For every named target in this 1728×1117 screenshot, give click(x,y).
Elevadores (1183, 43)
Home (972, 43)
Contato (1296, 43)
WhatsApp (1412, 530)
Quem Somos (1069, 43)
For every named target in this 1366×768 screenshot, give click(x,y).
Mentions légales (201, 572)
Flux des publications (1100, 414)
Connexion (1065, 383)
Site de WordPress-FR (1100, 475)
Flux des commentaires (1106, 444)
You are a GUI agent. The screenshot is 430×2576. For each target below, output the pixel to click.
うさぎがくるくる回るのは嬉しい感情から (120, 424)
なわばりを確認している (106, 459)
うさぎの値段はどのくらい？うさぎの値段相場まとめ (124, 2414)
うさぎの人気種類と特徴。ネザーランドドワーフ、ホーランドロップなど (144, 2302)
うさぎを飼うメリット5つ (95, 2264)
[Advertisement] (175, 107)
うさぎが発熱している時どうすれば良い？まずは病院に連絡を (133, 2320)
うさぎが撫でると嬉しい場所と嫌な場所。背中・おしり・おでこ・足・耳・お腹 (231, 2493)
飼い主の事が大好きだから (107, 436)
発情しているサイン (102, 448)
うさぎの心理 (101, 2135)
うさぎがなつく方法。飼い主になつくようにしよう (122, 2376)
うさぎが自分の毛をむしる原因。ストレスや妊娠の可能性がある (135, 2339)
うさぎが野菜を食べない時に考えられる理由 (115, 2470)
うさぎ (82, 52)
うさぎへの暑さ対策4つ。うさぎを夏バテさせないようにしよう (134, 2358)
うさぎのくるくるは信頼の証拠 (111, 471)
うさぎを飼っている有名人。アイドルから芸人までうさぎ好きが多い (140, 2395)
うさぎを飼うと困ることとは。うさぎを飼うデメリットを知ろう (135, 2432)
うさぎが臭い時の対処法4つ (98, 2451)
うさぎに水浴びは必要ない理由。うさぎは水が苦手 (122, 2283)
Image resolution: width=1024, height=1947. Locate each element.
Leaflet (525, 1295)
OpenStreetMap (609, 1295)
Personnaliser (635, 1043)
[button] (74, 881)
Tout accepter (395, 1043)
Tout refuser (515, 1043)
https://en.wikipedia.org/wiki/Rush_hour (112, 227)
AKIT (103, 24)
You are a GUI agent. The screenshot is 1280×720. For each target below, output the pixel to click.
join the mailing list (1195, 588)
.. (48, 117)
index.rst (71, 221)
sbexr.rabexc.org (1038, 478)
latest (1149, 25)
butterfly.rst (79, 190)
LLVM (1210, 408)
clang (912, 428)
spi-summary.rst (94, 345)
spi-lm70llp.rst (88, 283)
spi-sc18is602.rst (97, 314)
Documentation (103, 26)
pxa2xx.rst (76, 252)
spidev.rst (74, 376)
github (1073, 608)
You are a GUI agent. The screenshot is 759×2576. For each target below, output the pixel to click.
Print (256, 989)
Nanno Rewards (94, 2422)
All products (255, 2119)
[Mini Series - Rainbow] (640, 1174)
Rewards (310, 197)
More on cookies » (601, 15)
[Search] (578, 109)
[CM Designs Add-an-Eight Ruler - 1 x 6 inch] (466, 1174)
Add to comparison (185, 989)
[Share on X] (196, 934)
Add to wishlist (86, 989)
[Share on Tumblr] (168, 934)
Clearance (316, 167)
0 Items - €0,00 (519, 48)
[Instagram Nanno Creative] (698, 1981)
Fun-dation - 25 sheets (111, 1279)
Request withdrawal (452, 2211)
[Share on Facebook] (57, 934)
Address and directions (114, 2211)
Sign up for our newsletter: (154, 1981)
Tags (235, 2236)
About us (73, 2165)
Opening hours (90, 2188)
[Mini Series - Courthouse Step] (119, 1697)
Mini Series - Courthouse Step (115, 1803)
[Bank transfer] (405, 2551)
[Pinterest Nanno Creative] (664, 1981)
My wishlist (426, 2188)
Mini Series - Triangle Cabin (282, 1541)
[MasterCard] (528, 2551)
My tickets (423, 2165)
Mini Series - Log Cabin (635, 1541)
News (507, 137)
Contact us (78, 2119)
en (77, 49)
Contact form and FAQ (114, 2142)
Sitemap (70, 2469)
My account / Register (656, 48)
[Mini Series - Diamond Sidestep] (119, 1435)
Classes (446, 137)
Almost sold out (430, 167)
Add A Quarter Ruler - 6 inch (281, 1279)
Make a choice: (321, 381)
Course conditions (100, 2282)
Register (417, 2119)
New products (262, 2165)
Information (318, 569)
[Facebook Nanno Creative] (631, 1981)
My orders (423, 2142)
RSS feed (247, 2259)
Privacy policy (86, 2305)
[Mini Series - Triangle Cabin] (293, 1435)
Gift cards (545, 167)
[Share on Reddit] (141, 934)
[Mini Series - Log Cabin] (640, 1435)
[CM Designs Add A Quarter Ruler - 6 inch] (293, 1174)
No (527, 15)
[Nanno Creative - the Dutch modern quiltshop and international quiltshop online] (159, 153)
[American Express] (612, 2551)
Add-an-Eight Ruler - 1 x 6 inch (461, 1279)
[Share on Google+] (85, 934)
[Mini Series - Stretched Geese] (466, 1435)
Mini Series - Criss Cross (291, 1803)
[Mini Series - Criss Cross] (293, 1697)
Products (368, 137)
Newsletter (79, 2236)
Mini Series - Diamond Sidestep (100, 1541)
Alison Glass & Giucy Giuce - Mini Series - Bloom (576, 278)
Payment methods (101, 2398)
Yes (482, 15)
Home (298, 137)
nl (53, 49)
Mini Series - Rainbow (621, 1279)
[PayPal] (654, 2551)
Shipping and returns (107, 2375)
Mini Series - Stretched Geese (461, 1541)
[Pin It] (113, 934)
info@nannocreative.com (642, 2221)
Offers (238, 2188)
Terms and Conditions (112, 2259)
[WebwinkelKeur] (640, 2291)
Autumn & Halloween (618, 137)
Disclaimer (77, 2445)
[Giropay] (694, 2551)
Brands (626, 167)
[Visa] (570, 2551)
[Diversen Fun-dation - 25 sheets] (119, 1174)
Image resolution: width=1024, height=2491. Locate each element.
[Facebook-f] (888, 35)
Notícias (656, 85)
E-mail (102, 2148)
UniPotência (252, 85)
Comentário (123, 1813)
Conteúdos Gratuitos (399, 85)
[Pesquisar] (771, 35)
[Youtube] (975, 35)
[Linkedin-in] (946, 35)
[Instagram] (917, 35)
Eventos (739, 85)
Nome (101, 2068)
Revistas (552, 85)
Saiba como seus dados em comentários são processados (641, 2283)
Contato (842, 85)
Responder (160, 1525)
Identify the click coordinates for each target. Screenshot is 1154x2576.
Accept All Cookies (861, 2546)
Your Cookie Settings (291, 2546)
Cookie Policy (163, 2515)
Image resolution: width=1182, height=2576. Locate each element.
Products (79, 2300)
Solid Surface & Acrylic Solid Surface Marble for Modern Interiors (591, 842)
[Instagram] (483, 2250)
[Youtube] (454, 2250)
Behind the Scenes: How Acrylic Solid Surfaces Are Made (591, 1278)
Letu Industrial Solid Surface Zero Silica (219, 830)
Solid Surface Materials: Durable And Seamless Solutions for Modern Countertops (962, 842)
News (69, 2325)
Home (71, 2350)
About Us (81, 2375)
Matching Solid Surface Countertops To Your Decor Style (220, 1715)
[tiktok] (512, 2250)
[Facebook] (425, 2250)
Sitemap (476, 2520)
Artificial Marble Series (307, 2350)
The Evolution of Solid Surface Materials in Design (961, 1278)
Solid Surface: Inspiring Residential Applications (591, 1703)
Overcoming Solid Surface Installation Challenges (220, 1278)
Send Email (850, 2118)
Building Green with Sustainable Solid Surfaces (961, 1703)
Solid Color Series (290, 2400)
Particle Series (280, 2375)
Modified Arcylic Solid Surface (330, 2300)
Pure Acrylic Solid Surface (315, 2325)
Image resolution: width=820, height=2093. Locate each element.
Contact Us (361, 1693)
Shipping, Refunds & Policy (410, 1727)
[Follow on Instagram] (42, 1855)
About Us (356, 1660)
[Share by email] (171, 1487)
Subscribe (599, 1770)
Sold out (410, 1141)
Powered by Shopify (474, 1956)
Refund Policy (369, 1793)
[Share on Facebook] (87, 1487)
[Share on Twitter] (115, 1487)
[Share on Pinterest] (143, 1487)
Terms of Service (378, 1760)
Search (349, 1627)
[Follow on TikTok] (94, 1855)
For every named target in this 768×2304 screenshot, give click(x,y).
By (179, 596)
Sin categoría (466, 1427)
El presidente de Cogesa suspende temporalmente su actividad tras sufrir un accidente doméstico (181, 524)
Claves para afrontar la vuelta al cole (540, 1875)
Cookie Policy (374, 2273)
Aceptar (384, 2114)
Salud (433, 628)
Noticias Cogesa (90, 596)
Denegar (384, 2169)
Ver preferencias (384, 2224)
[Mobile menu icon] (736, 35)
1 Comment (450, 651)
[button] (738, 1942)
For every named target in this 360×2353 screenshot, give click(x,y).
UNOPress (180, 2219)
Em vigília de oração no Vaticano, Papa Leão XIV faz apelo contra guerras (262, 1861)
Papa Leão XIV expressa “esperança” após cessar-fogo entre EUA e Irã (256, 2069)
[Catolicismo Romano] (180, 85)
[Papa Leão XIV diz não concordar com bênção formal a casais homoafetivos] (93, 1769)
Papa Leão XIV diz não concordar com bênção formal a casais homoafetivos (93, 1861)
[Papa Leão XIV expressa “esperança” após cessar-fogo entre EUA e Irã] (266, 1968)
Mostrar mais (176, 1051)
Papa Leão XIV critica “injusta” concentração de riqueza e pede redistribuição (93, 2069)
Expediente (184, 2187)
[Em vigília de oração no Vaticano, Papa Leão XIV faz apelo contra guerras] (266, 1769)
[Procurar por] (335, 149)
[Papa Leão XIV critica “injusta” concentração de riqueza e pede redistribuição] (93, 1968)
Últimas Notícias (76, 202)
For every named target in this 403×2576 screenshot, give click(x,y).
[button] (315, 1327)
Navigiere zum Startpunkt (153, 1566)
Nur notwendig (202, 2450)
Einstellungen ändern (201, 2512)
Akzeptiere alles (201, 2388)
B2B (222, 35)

Work request: Please copy, exactly and with nothing else, the lines above beginning at the line that has "[Facebook] (425, 2250)" and ending with the line that has "Particle Series (280, 2375)".

Output below:
[Facebook] (425, 2250)
Sitemap (476, 2520)
Artificial Marble Series (307, 2350)
The Evolution of Solid Surface Materials in Design (961, 1278)
Solid Surface: Inspiring Residential Applications (591, 1703)
Overcoming Solid Surface Installation Challenges (220, 1278)
Send Email (850, 2118)
Building Green with Sustainable Solid Surfaces (961, 1703)
Solid Color Series (290, 2400)
Particle Series (280, 2375)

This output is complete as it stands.